(Data entries)
════════════════

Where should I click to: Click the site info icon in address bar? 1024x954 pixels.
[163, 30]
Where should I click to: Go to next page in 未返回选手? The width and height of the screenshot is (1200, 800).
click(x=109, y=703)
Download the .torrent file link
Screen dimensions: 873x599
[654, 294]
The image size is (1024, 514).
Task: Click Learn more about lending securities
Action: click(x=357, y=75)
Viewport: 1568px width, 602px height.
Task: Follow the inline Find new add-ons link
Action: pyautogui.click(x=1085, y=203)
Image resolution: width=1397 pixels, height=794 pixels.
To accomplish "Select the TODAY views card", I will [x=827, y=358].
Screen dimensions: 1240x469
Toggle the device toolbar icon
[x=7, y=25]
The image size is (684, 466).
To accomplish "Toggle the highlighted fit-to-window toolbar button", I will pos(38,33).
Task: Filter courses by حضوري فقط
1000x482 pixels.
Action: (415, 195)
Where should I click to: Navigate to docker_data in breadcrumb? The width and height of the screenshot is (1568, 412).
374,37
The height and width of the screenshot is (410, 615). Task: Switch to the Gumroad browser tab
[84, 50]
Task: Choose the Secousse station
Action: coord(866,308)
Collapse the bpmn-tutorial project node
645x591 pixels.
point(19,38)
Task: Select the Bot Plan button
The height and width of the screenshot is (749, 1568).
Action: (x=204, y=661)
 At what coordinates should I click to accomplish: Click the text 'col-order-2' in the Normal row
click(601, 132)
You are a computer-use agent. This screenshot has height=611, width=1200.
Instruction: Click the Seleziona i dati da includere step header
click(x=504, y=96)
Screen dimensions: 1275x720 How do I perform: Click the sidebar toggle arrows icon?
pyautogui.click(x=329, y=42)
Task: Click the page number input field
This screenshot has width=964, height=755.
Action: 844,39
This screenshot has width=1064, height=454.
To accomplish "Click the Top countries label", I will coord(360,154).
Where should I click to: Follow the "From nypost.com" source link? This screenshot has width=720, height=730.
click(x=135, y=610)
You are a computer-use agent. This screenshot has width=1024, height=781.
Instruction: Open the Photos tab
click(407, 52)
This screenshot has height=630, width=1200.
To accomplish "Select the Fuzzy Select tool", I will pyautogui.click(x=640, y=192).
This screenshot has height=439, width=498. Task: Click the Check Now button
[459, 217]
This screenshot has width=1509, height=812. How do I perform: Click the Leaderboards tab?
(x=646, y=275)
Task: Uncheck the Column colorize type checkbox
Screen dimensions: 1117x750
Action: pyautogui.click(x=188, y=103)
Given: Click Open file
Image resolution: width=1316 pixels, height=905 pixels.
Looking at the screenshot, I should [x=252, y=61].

════════════════

Problem requirements: Retrieve every line above holding the word "will".

Solution to the problem:
To accomplish "Select the TODAY views card", I will [x=827, y=358].
To accomplish "Toggle the highlighted fit-to-window toolbar button", I will pos(38,33).
To accomplish "Click the Top countries label", I will coord(360,154).
To accomplish "Select the Fuzzy Select tool", I will pyautogui.click(x=640, y=192).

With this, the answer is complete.